As data in Fig. 2 illustrated TEM of (A) showing control group; with normal appearance hepatocytes with spherical bi-nucleus (N), nucleolus, spherical mitochondria, M and Rough Endoplasmic Reticulum (RER) and normal distribution of chromatin (CH) and glycogen granules (5 Fm), (B) An electron micrograph of ACR treated liver showing severely haemorrhage (Black arrow heads) with appearance of red blood cells (RB) with fatty changes (White head arrow) and appearance of a lot of fat droplets (F) with distingeration of some hepatic tissues (Blue head arrow) (5 Fm), (C) Hepatocytes of LY group showing normal nucleus (N) with regular boundaries (white arrow heads), Endoplasmic Reticulum (ER) and normal mitochondria (M) (5 Fm), (D) Hepatocytes of RR group showing normal nucleus (N) with regular boundaries (white arrow heads), Endoplasmic Reticulum (ER) and normal mitochondria (M) (5 Fm), (E) Hepatocytes of group treated with a combination of LY and RR showing normal appearance of hepatic structures with normal nucleus (N) and normal sized mitochondria (M) with normal endoplasmic reticulum (Normal space) (5 Fm), (F) Hepatocytes of group treated with ACR and LY showing restoration of normal euchromatic nucleus (N) with normal boundaries (white head arrow) and little condensed mitochondria (M) but with some small distingrated parts (5 Fm), (G) Hepatocytes of group treated with ACR and RR showing partial restoration of nucleus structure (N) with little pyknosis area (Black head arrow) with normal endoplasmic reticulum (ER) (5 Fm) and (H) Hepatocytes of RR group showing normal nucleus (N) with regular boundaries (white arrow heads), Endoplasmic Reticulum (ER) with mild large space and normal mitochondria (M) with condensed the haemorrhage area excessively (white head arrow) (5 Fm).

DISCUSSION

The current study concerned with the biochemical, histopathological and ultrastructure changes to evidence that either LY and/or RR has an improvement effect on ACR afforded hepatic toxicity. Increment the levels of AST, ALT, ALP, LDH and γ-GT in serum specified that an injury has taken in the membrane structure of hepatocytes that could be as a result of the presence of free radicals resulted during the oxidative stress. These results are congruent with Ahmed and El-Menoufy33 found that ACR alter the biochemical parameters of rats and induced DNA damage, inflammation and oxidative stress in rat testes. besides Yousef and El-Demerdash13 who noticed that acrylamide exerted damage effects on enzymatic activities and lipid peroxidation depending on it's dose.
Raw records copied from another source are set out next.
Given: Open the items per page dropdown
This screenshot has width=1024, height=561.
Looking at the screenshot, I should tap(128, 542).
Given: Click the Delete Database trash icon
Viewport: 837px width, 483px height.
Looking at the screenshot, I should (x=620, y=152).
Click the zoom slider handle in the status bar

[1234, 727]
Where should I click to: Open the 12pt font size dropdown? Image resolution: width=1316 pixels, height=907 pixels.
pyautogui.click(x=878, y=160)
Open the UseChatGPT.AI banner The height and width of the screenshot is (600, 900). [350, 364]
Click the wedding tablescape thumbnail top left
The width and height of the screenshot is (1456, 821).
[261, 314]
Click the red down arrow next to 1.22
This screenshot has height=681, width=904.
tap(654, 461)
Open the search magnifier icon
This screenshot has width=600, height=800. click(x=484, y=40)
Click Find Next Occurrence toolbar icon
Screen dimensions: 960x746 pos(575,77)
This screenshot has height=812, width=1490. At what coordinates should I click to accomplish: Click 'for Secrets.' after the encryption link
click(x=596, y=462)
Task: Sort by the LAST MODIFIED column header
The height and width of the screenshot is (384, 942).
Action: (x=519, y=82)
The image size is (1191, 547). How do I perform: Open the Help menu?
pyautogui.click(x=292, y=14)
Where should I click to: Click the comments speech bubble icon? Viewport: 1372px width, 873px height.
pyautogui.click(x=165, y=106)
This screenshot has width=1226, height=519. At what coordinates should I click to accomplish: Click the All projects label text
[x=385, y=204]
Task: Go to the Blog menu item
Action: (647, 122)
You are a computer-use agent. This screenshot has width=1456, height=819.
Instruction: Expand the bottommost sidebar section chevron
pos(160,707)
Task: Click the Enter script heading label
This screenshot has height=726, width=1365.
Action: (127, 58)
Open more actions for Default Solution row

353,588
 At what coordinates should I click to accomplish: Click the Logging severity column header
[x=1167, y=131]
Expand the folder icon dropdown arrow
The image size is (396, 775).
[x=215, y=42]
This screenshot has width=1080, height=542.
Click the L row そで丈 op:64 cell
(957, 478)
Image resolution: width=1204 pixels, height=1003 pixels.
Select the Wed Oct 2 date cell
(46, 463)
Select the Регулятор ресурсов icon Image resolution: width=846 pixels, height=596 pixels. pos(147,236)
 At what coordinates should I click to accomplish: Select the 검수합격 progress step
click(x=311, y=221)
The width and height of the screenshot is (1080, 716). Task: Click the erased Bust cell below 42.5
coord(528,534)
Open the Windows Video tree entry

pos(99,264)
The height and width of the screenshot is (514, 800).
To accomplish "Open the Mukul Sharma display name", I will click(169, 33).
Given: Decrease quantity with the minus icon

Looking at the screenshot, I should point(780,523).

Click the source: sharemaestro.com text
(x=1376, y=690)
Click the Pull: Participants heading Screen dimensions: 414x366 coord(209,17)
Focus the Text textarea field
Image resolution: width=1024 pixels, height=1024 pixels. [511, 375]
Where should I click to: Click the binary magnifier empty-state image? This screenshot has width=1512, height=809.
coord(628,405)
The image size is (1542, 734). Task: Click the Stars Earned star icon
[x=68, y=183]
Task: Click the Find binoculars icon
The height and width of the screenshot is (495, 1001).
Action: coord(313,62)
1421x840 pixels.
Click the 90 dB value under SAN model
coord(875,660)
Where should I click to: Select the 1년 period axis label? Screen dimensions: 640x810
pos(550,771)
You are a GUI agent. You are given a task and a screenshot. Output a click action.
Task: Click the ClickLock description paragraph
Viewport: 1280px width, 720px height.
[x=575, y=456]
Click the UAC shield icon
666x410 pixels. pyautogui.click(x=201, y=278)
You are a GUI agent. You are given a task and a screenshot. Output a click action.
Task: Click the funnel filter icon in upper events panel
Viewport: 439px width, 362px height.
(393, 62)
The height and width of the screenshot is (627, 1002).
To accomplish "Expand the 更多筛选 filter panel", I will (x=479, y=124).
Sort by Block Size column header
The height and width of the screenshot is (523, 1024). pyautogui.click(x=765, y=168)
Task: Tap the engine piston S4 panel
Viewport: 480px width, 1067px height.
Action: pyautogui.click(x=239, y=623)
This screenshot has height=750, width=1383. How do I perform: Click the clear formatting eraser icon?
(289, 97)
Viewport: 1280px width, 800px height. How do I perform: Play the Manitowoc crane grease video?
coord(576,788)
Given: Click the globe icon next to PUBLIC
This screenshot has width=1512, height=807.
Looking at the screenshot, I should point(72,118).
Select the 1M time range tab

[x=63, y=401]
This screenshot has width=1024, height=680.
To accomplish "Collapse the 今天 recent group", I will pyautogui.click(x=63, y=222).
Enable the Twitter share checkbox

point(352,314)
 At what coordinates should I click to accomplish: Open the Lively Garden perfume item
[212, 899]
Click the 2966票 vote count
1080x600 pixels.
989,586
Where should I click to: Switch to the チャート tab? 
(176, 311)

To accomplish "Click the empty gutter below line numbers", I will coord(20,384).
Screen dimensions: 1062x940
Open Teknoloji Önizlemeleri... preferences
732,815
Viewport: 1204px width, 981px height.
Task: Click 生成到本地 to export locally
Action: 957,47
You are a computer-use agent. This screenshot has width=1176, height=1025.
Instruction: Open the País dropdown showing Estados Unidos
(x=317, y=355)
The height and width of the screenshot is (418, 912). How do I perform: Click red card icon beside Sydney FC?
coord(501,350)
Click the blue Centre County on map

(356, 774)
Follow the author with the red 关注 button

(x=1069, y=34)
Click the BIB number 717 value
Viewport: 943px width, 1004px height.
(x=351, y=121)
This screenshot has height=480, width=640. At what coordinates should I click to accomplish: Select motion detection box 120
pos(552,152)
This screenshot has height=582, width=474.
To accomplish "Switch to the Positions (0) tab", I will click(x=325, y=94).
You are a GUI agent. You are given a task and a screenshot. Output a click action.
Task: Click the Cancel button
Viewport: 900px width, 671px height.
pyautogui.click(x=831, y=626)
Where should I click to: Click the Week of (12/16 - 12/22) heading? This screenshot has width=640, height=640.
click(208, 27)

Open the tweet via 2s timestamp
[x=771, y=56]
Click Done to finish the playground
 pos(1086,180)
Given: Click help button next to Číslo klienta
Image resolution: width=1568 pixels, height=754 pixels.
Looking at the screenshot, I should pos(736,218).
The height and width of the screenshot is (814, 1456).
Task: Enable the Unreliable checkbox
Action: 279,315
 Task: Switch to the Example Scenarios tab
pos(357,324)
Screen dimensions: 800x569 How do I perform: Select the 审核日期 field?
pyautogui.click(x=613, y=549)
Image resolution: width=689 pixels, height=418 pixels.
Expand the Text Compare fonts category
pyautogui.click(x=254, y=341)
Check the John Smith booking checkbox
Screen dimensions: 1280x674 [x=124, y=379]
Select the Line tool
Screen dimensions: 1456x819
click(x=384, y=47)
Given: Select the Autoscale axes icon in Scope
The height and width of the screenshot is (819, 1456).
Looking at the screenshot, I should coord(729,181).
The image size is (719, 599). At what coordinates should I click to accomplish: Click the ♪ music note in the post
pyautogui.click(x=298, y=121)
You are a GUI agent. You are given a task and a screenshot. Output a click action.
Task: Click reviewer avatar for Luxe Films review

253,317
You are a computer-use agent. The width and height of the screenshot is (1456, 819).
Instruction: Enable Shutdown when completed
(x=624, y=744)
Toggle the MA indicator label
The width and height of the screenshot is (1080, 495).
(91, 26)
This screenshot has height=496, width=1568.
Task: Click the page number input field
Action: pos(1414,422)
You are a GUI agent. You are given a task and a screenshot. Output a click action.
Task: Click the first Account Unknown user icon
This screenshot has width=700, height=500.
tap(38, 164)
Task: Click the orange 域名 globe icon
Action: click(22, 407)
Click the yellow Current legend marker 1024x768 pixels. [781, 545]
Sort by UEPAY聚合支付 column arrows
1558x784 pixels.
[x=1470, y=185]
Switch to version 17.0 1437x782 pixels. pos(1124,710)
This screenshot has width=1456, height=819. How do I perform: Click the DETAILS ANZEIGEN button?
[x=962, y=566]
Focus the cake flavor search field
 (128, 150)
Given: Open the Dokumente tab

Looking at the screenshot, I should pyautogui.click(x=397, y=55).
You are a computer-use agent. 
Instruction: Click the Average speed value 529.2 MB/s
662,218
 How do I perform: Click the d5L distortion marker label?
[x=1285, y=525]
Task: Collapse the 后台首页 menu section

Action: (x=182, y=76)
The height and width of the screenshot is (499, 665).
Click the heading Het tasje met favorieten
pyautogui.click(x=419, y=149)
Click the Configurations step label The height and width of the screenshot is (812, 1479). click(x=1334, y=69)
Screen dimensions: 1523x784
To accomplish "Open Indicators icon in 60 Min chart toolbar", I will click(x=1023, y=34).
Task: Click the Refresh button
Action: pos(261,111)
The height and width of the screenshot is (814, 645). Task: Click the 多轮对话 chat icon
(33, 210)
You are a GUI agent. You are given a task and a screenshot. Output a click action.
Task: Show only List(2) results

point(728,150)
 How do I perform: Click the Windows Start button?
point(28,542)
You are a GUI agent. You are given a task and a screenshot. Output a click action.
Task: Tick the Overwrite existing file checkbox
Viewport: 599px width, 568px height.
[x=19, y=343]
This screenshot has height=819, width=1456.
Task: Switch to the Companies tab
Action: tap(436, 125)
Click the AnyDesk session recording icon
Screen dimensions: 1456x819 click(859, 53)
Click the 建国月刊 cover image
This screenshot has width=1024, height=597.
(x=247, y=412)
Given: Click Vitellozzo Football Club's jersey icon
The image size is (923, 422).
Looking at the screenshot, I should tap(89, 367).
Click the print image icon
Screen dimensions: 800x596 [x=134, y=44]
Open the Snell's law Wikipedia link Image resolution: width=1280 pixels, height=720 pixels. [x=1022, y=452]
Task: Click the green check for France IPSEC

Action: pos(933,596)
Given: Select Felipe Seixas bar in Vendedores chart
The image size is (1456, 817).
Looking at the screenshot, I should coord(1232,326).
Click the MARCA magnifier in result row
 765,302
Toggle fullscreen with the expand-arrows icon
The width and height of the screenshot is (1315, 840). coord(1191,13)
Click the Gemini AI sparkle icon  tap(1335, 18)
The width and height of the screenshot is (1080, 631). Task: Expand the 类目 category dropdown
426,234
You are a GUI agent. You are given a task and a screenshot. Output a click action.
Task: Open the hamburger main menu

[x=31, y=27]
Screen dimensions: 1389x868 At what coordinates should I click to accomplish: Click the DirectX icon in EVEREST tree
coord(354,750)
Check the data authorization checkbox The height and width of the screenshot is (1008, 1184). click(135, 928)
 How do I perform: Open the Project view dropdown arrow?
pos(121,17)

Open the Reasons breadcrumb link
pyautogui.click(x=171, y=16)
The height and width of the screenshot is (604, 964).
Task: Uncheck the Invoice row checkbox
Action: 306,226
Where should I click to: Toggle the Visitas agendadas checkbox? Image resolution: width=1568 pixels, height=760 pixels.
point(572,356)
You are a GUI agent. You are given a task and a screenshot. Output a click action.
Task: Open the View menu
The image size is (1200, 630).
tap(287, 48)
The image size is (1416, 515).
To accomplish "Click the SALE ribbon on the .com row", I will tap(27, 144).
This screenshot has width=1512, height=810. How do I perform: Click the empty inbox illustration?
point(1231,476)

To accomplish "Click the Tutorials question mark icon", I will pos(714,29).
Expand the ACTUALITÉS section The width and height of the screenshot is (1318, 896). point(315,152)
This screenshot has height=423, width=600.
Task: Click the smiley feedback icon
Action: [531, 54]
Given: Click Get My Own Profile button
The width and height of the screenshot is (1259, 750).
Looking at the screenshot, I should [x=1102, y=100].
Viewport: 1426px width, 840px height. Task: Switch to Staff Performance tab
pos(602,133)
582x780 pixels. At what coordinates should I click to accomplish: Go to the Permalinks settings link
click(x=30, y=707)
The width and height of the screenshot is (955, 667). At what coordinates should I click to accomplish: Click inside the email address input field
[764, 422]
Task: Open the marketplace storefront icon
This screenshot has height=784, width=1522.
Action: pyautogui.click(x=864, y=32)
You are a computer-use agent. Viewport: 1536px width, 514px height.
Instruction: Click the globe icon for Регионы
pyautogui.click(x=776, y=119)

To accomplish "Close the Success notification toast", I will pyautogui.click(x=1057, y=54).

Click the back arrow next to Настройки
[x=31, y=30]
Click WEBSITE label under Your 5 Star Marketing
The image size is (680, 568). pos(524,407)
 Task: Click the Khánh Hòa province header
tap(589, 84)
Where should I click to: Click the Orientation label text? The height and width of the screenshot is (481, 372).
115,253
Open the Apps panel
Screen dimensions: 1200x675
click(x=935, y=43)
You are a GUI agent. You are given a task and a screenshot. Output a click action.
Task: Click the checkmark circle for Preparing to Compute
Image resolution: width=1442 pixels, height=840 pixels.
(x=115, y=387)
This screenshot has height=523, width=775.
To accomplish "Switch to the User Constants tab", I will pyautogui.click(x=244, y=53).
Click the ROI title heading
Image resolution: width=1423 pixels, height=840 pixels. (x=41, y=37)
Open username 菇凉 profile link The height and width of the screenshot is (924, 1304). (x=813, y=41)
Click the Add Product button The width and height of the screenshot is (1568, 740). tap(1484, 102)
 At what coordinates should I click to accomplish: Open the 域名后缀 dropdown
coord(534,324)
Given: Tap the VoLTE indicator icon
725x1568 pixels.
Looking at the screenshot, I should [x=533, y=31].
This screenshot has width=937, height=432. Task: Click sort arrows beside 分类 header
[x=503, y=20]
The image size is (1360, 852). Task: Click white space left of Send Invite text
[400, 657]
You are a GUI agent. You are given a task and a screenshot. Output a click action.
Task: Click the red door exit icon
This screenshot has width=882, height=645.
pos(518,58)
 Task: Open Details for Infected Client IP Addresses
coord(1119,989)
Hypercholesterolemia has been considered a risk factor for hepatic injury as all the total cholesterol was changed. The liver is the main organ responsible for cholesterol metabolism34. The changes in lipid metabolism have been observed in ACR groups and this could be due to the evolution of hypercholesterolemia as noticed by Prokic et al.35. Jang et al.36 found that atherosclerosis was associated with increases in ROS, which responsible for causing cardiovascular diseases as the effect of ACR.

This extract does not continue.